**Job 1:**
In the listing below, copy the lines from the line containing "Identify the location" through the line containing "The height and width of the screenshot is (676, 1079).", including both of those lines and nothing else.

Someone once insisted that my team “just code IF State = TX, and get on with it!”  Not on my watch.  We will categorize Texas, and then we will add other states to the category as we discover them.  For example, the category might be “waiver GAP states,” or “spousal consent states.”

Operating or back-office issues, often related to IT, are recurring concerns for strategic buyers. Problems with IT underinvestment have proved to be ordeals during many integration efforts.

If you go down the road of IF State = TX, then in short order you will have code with IF <list of ten states> do this logic, and for <five of them> also do this other logic, but for <three of the ten> do this instead and for <the other two> do both of those things.

Congratulations, you have saved forty hours of programmer time versus stubborn Mark Virag and some academic exercise involving categories.  Now you are married to this gnarly decision tree, and you will be debugging it forever.  The technical term is Big Ball of Mud.

One warning sign of technical debt is the “cut and paste” approach.  If your developers implemented the latest dealer, provider, lender, product, or state by copying code from the one before, then I guarantee you have technical debt.

Any developer worth his salt will, instead, make the copied code into a reusable method.  Developers are trained to do things the right way and, in my experience, only take such shortcuts because the boss told them to.

**Job 2:**
Proceed with the passage on technical debt, picking up right after its final sentence.

**Materials provided:**
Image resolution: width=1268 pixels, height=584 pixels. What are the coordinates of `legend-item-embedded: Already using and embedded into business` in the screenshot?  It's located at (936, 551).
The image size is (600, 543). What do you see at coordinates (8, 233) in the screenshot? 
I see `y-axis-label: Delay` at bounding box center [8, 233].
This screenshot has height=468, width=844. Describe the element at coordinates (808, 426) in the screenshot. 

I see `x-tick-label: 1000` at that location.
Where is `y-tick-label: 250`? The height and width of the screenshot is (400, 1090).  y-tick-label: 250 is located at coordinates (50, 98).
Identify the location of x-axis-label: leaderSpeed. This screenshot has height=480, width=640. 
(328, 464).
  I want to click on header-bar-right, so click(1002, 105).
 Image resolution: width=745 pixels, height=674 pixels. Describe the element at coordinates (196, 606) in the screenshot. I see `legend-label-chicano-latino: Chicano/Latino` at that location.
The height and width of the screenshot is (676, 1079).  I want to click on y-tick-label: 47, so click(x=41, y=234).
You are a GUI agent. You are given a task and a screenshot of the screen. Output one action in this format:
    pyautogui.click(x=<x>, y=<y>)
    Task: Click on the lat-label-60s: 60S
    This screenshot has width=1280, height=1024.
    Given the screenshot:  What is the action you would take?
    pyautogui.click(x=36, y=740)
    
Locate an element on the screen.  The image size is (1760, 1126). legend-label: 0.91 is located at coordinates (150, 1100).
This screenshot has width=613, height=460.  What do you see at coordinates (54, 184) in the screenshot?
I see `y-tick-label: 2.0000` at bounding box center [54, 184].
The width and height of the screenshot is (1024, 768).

**Answer area 1:**
Identify the location of x-axis-label: leaderSpeed. This screenshot has height=480, width=640. 
(328, 464).
  I want to click on header-bar-right, so click(1002, 105).
 Image resolution: width=745 pixels, height=674 pixels. Describe the element at coordinates (196, 606) in the screenshot. I see `legend-label-chicano-latino: Chicano/Latino` at that location.
The height and width of the screenshot is (676, 1079).  I want to click on y-tick-label: 47, so click(x=41, y=234).

**Answer area 2:**
Why not cut and paste, if it gets the job done?  Because, if there are any bugs in the copied code, now they’re multiplied and scattered throughout the code base.  You will have to spend programmer time to fix each one separately, as they are encountered over time.

I could go on with examples all day.  The point I want to make is that technical debt is real money.  You may go “quick and dirty” this week, and save $5,000 of developer time, but you will be paying those same developers later when they have to fix the bugs.

You may reasonably decide that you are a little short this month, and take a loan from the invisible bank of technical debt, but you should do so consciously.  Don’t fool yourself that technical debt is free.  I have provided an example here in the form of TILA box, something my F&I readers will understand.

Now that I have that off my chest, let’s discuss investment decisions.  For example, if you’re a startup and strapped for cash, you may choose to pile up technical debt because it’s off balance sheet and may be the only kind of financing you can get.

Of course, no one actually thinks about it this way.  What they tell their developers is, “just keep patching it until we’re profitable and you can overhaul it later.”  You may even sell the company, rickety software and all, if the acquirer fails to do proper diligence.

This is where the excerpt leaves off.